* Given entries
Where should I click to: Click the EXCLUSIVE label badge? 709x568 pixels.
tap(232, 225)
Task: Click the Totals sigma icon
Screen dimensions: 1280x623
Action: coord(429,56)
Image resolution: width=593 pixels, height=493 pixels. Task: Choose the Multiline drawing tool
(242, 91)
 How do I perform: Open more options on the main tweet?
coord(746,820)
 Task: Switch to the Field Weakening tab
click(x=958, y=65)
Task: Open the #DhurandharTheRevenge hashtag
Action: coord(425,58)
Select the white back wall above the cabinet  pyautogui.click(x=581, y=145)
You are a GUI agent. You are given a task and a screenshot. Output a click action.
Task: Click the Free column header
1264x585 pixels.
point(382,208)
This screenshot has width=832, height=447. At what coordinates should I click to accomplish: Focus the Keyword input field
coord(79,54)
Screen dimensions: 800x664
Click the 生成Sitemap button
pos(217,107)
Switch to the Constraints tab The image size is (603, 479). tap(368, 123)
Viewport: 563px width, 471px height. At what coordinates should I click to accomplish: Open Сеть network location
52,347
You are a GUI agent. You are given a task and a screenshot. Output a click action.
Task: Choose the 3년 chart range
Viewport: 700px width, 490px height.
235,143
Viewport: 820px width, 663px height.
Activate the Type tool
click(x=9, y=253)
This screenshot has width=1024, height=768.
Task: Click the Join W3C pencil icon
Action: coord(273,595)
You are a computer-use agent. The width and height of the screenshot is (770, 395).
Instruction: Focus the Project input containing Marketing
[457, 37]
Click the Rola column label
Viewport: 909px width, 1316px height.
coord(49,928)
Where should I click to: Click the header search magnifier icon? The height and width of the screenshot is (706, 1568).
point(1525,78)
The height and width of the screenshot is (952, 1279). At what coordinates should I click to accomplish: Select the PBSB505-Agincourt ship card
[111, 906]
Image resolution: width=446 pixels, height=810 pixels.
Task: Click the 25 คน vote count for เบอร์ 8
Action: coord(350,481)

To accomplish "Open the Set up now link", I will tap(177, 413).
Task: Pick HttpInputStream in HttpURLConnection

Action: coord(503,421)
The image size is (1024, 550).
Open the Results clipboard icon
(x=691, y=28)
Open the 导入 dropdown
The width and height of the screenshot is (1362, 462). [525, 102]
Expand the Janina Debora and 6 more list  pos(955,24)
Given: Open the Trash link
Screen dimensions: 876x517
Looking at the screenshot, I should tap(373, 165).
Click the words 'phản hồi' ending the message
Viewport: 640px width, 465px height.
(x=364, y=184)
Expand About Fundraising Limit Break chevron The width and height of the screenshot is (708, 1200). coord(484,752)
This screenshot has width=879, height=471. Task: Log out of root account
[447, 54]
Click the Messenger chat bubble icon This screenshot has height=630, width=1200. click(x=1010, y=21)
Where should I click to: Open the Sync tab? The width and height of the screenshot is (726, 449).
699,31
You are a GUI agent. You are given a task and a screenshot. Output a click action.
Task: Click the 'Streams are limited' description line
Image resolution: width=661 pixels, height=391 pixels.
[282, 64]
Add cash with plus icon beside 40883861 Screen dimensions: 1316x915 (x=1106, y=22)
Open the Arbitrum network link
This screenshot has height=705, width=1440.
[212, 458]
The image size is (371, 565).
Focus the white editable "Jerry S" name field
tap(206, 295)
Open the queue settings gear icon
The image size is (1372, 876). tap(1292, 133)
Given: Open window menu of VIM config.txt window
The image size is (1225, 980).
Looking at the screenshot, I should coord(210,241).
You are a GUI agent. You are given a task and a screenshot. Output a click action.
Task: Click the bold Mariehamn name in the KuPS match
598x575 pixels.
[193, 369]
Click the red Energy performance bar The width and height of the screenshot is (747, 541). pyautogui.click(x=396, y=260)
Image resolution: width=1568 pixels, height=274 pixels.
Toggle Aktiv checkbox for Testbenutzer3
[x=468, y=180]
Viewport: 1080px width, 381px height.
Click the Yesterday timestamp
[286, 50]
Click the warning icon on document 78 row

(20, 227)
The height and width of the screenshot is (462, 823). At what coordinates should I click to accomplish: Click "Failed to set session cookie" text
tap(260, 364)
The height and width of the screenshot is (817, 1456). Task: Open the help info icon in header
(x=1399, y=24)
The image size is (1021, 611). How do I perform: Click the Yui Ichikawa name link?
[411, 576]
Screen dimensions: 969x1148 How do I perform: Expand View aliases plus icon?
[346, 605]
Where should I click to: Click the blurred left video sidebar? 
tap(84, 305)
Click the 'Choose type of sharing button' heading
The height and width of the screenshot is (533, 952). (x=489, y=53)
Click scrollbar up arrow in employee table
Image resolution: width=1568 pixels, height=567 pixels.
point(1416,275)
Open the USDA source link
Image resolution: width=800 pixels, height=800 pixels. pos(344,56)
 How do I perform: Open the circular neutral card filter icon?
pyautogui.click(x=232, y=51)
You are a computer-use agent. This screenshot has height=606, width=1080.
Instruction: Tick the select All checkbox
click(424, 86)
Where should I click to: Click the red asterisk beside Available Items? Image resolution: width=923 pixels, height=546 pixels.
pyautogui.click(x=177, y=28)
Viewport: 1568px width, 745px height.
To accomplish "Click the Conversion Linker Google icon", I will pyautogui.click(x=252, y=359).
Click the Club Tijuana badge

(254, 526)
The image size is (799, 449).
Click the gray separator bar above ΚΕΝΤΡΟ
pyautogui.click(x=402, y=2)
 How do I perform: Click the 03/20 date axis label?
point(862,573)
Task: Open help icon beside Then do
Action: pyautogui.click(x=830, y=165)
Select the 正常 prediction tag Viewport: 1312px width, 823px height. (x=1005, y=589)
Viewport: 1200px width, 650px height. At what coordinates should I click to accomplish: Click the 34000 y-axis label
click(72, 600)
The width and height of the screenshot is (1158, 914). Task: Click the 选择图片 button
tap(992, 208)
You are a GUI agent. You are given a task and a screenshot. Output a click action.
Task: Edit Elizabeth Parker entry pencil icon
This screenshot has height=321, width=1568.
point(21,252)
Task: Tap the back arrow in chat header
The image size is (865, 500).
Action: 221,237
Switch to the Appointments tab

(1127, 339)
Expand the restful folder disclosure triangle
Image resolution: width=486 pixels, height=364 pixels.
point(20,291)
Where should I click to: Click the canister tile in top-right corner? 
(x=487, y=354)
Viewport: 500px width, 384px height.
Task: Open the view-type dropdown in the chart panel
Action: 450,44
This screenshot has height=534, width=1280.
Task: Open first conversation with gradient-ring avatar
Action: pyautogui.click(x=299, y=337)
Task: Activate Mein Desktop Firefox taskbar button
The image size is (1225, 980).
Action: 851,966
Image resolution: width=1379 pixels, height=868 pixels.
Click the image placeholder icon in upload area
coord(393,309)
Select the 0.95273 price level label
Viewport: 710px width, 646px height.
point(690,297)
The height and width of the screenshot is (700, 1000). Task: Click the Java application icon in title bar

* About this exercise
Retype exactly, and only, the lines from the line holding "Task: Activate Mein" through the last line of the data; both of those lines count.

* Task solution
Task: Activate Mein Desktop Firefox taskbar button
The image size is (1225, 980).
Action: 851,966
Image resolution: width=1379 pixels, height=868 pixels.
Click the image placeholder icon in upload area
coord(393,309)
Select the 0.95273 price level label
Viewport: 710px width, 646px height.
point(690,297)
The height and width of the screenshot is (700, 1000). Task: Click the Java application icon in title bar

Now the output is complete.